> _TASK STATEMENT_
With both ends included, repeat exactly the lines of the entries below from the one containing "Task: Click the print icon in toolbar" down to the one containing "Given: Click the floppy disk save icon", and no others.

==== SOURCE RECORDS ====

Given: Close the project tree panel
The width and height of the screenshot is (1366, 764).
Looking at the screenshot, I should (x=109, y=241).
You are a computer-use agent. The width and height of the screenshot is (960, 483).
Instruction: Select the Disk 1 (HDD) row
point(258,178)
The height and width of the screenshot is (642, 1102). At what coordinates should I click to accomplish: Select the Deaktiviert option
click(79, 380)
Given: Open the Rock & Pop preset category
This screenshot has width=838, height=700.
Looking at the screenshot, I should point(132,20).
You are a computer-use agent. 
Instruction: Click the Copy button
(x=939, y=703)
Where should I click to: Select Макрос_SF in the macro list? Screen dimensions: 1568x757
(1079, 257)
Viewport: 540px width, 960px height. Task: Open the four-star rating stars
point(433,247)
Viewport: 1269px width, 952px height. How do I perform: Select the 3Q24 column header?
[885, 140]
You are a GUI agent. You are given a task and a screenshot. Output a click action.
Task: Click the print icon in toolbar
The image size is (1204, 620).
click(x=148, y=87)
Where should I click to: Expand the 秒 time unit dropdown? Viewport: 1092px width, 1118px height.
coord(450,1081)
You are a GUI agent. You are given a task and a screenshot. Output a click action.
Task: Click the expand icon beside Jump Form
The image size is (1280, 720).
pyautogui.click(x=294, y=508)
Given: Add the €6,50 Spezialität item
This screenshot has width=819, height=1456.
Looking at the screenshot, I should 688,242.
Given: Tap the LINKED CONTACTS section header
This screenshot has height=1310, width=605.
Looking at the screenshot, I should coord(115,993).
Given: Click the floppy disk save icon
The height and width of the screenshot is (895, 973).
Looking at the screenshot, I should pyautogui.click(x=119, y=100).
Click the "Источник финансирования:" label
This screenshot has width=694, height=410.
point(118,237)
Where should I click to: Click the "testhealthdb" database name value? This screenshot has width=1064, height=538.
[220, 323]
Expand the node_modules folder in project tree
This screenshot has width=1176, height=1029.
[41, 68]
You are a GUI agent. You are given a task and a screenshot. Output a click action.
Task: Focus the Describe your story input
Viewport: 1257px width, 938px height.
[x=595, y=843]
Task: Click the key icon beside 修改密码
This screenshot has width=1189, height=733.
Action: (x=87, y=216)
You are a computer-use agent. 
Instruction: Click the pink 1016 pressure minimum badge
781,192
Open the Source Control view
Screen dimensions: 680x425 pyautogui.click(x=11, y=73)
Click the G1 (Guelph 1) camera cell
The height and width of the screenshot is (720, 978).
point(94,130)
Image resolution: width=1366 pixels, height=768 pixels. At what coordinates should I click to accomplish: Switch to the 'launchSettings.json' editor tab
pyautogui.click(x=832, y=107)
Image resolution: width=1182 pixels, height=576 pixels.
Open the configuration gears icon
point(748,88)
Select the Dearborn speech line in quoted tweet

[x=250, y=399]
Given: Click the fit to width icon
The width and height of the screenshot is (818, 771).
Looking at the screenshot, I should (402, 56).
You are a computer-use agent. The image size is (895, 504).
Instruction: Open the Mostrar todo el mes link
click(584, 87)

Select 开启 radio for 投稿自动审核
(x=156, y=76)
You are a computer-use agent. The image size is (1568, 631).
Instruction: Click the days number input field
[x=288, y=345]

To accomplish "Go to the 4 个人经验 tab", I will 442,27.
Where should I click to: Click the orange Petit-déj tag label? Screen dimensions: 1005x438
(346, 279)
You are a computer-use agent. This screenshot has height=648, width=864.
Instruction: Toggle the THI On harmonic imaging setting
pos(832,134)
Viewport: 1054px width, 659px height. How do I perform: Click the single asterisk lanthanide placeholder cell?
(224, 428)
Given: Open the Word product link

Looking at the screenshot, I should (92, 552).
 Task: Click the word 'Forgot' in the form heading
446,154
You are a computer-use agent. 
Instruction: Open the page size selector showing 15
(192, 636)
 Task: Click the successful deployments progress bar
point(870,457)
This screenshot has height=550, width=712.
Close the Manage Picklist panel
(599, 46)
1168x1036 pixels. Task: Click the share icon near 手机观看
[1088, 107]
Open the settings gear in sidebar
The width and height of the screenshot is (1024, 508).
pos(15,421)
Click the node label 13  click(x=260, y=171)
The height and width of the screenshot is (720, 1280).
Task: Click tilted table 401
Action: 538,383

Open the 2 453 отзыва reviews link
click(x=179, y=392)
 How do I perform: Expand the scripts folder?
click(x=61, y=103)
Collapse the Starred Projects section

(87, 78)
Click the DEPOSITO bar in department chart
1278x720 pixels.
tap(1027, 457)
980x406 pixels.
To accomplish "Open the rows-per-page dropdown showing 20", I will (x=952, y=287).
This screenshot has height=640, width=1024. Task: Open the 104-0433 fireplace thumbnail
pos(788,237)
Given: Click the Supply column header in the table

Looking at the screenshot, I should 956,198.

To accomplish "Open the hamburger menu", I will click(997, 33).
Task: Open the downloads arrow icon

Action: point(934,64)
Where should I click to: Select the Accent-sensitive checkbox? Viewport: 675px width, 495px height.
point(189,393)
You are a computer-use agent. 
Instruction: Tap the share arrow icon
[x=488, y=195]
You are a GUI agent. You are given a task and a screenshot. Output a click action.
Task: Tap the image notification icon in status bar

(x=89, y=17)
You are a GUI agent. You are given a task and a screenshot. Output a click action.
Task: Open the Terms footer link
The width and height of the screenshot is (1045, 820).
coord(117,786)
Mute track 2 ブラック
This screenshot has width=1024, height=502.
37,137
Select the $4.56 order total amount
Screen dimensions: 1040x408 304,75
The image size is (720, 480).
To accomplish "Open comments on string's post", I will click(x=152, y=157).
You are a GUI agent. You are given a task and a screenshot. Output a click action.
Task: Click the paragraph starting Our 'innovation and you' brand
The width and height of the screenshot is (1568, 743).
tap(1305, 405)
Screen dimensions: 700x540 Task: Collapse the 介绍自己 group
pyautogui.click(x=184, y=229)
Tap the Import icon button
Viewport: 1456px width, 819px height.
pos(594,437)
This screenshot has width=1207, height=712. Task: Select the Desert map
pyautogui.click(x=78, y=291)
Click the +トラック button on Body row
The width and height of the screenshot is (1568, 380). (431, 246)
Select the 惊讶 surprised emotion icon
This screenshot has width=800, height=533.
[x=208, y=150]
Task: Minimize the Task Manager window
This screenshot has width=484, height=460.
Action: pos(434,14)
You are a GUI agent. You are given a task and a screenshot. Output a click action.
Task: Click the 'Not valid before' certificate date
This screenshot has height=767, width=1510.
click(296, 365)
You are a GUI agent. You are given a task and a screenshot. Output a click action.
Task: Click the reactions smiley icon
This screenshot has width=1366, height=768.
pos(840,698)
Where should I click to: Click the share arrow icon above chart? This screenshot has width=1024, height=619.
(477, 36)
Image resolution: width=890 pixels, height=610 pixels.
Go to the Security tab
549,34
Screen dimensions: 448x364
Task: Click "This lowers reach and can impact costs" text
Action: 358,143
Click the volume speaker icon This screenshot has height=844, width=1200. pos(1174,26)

====

> _EXERCISE RESULT_
Task: Click the print icon in toolbar
The image size is (1204, 620).
click(x=148, y=87)
Where should I click to: Expand the 秒 time unit dropdown? Viewport: 1092px width, 1118px height.
coord(450,1081)
You are a GUI agent. You are given a task and a screenshot. Output a click action.
Task: Click the expand icon beside Jump Form
The image size is (1280, 720).
pyautogui.click(x=294, y=508)
Given: Add the €6,50 Spezialität item
This screenshot has width=819, height=1456.
Looking at the screenshot, I should 688,242.
Given: Tap the LINKED CONTACTS section header
This screenshot has height=1310, width=605.
Looking at the screenshot, I should coord(115,993).
Given: Click the floppy disk save icon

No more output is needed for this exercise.